Above you can see that a single Efficient Core can complete approximately 3 extra gigabytes of data (3GB\s). So we can expect all 8 Efficient Cores to get near or exceed this number in specific circumstances. In the original review I hit 283GB\s for a single Efficient ‘Atom’ Core, but this time around with a 4GHz overclock I increased that number to 286 GB\s. The best case scenario was 433GB\s with the 4GHz overclock which is a 26 GB\s increase over my original stock (3.7GHz) results of only 407 GB\s.
All Efficient Cores @ 4Ghz vs Stock (3.7Ghz) Max Results
Now we will take a look at the absolute best case scenario for the Efficient Cores working together.
Going deeper into Alder Lake’s micro-architecture shows how quickly and how much data the cores can crunch. We see an increase of 365 GB\s pushing the overclocked Efficient ‘Atom’ Cores up to 2.79 TB\s (terabytes) a second. That is a respectable increase over the stock 2.42 TB\s which used higher voltage in my original Alder Lake-S Review article.
Efficient Cores @ 4Ghz Conclusion
Wrapping it all up shows some very impressive results. I managed to make the Efficient Cores more “efficient” by lowering the voltage for the entire CPU (1.17v) and by overclocking the E-Cores to 4GHz. The Efficient Cores (8 Atom Cores) temperature only averaged 54 Celsius. I believe there is more headroom in the E-Cores and I will explore this more in future articles when I receive my LGA1700 brackets for my CPU liquid cooler. Cinebench R23 shows a 523 point increase with lower CPU temps and power usage. Y-cruncher was able to crunch data 318 milliseconds quicker and the latency dropped even lower at the L3 and L2 cache's which should naturally allow for higher bandwidth and better throughput. To support that theory I ran several low level benchmarks to take a closer look at the 'Gracemont' micro-architecture. The Efficient Cores performed much better than expected with only a 300MHz increase across all tests. (Stock 3.7GHz vs Overclock 4.0GHz). The L3 Cache latency decreased from 14ns to 13ns with the 4GHz overclock while the L2 decreased by 4%. Remember that when it comes to latency lower is always better. All of the results so far are only using the CPU with 1.17v and DRR5-4800Mhz frequency. On the next page we will overclock the DDR5 RAM and see how far I can push Alder Lake with lower voltages (1.11v).

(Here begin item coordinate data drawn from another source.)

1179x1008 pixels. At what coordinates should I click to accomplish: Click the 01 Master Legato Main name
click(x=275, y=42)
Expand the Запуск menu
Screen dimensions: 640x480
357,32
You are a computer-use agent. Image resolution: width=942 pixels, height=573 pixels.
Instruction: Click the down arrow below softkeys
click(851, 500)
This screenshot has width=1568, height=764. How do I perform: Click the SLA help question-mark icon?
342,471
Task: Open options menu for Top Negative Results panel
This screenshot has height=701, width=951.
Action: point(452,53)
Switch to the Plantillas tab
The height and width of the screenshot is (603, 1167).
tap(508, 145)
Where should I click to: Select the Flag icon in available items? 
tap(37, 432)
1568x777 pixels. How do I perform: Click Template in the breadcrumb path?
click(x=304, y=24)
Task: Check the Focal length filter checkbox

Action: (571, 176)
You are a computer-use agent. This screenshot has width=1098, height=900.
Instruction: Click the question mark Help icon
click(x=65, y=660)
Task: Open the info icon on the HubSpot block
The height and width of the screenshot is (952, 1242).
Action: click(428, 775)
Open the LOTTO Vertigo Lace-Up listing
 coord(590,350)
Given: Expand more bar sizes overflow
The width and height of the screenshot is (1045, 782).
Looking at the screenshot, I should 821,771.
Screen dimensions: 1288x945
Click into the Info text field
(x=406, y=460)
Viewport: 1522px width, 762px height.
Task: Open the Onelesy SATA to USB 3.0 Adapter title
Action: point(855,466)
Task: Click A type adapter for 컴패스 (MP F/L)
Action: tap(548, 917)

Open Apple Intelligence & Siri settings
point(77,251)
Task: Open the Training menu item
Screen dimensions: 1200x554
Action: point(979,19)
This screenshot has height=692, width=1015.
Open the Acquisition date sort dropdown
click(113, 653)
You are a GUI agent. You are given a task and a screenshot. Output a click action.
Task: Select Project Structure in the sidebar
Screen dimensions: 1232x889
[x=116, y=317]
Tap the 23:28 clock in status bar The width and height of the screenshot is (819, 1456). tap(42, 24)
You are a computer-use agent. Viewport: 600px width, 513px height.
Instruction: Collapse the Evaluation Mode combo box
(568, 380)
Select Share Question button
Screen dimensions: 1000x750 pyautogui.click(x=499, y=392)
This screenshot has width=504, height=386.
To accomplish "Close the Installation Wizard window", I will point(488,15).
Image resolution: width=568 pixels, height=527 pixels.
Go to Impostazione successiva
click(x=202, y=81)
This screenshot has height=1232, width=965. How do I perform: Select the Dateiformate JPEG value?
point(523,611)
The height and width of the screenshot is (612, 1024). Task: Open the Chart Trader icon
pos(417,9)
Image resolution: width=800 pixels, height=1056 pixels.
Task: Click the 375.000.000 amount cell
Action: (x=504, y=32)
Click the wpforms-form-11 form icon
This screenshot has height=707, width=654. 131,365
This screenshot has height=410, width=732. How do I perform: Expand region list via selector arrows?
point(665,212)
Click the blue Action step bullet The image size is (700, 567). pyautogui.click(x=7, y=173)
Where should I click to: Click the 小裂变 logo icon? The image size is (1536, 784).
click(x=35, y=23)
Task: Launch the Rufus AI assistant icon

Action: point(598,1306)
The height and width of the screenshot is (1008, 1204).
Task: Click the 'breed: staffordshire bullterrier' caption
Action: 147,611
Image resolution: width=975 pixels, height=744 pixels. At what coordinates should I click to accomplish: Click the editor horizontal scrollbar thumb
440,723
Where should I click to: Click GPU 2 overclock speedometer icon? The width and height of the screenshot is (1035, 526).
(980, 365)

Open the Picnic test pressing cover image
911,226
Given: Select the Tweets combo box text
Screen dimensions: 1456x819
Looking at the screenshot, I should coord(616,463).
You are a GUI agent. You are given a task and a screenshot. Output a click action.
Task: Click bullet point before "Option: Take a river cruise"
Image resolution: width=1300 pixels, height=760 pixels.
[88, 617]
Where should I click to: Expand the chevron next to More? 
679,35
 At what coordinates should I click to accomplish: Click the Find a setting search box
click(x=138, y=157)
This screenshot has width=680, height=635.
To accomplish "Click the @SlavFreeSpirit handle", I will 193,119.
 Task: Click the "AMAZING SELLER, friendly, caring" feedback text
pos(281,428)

DDR5 OverclockingLatency and Performance Deep Dive
On the previous page I undervolted the CPU to 1.17v, but now all results will show the CPU using only 1.11v. The Efficient Cores will continue to run at 4GHz, but now with the DDR5 RAM overclocked. A few people have called me out for jumping on the DDR5 RAM train so early, but coming from DDR3 I had absolutely nothing to lose. I am not 100% sure what the safe voltages are for the DDR5 RAM so I am being conservative with the voltage and how far I push the frequencies. My stock DDR5 frequency is 4800Mhz (40-39-39-76). I kept the timings the same across all frequencies (40-39-39-76) and managed to overclock the DRAM to 5000Mhz, 5400Mhz & 5600Mhz. DDR5 4800Mhz, 5000Mhz and 5600Mhz are the main results that will be focusing on. This will show the performance scaling across multiple DDR5 frequencies. The goal is to lower the latency, undervolt the CPU, lower temperature, lower wattage, overclock the Efficient-Cores to 4.0GHz and from that point I will take another deep dive into the micro-architecture. I also included my results with the stock voltages and stock frequencies as well for comparisons. The ultimate goal remains the same and that is to make Intel’s 12th Gen Alder Lake as efficient as possible.
DDR5 Overclocking - Latency Deep Dive
The Latency Chart above shows 3 different results for the DDR5 4800Mhz, 5000Mhz and 5600Mhz becnhmarks. We see that the DRAM Bandwidth scales nearly perfectly with the theoretical DRAM bandwidth. From 4800Mhz to 5600Mhz I was able to increase my DRAM Bandwidth by 18% from 75.7 GB\s to 89.4 GB\s. The small datasets benchmarks show a decrease from 66.43ns to 57.07 ns which is a 14% decrease; and probably explains why everything feels “snappier” as I am navigating around the operating system. Most applications won’t use a ton of DRAM to be stored in memory, but this depends solely on your workloads and the types of apps you need to execute. Moving down to the larger datasets shows a very nice decrease of 75.40 ns to 68.45ns (lowest tests recorded showed 66.2ns) and that comes out to 9% on average. That is with the same default timings “40-39-39-76”. When the processor needs to access larger files in the DRAM we should see some sizable increases in performance. I will be testing this later in this article during my second round of benchmark testing and uarch deep-dive. Going deeper into the micro-architecture I decided to include the Performance Core Latency and the Efficient Core Latency. Instead of showing each individual core for both P & E Core for each DDR5 frequency, I decided to combine them in groups of two and show the overall latency average. Starting with the Performance Core Latency, the average of all individual P-cores came out to 59.10ns with DDR5-5600Mhz. That is a drop of 7.09ns which is a sizable drop for per core latency to DRAM. The Efficient Core Latency to DRAM only dropped by 3.55ns which is still a pretty good drop. In my first Alder Lake-S Review it was revealed that the Efficient Cores could access cache memory and DRAM much quicker than the Performance Cores. The lower voltage, 4Ghz overclock and DDR5 overclocked to 5600Mhz makes the Atom Cores even more efficient.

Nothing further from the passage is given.